During his career, Bradley Hanson has photographed over 600 weddings, and 35 to 40 have been Hindu celebrations “I photographed a large Indian wedding in Rajasthan, India, in 2005, and from that point on, the floodgates opened because couples and families knew that I was familiar with the intricate customs. This wedding included impressive dancing by the groom. The coordinator, Ushma Desai, was very hands-on and extremely helpful in juggling the multiple events, locations, and outfit changes.”
Of course, a wedding that takes place over multiple days can include its share of challenges. But Hanson, ever the optimist, says that the biggest challenge was also part of the biggest joy of photographing this wedding. “The baraat is extremely difficult to photograph because of the nature of the fast dancing and the circular formations by the guests taking part in it,” he explains. “It’s akin to the hora in a Jewish wedding where you must commit to wedging your way inside a circle or holding your camera ‘over’ the circles as they form spontaneously. I am tall, experienced, and confident, but I’ve learned to wear combat boots and protect my eyes while photographing, because arms, fingers and elbows are flying for the entire hour. The other challenge with these dancing circles is that the moment you see the shot line up in the viewfinder, someone will jump in front of your lens, or the composition will disintegrate as quickly as it appeared. I shoot the entire baraat with one camera and a wide-angle lens, because I have to get in close to get to the real action. My favorite moments from this wedding are the groom dancing during the baraat.”
For this lively Buckhead Hotel wedding, Hanson’s gear of choice included Fujifilm cameras, two XT-5 bodies and one XT-4 with 18mm f.4 WR, 33mm f/1.4 WR, and 56mm f/1.2 WR lenses. For the most part, he also relied on natural light, except during the last hour of dancing, where he used a Godox V1F flash, remotely triggered.

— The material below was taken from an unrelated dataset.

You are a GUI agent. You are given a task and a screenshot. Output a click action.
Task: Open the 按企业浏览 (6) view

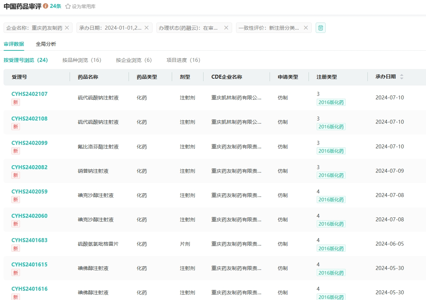[134, 60]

Like many wedding photographers, Hanson sees himself as an observer and is always happy to let the day unfold naturally. “I tend to see the world in a more abstract, compositional way, and I am constantly scanning the scene in my mind for shapes and observing where the light is coming from,” he describes. “Most of my images are lit from the back or from the side because I love the mood and glow that this creates. I shoot with 3 camera bodies and 3 fast prime lenses, rather than a zoom, because I like to be as invisible as possible and avoid flash or artificial light unless absolutely necessary. I don’t previsualize and I don’t go into a wedding with a template or an agenda. Technically, this approach makes it harder because I don’t know what will happen or what to expect, but it is exciting for the very same reasons: my greatest joy is watching something amazing unfold in front of me, and my favorite photographs are moments that happen in an instant and can’t be posed or duplicated. I am not so much interested in the details as I am in the emotional moments of the day.”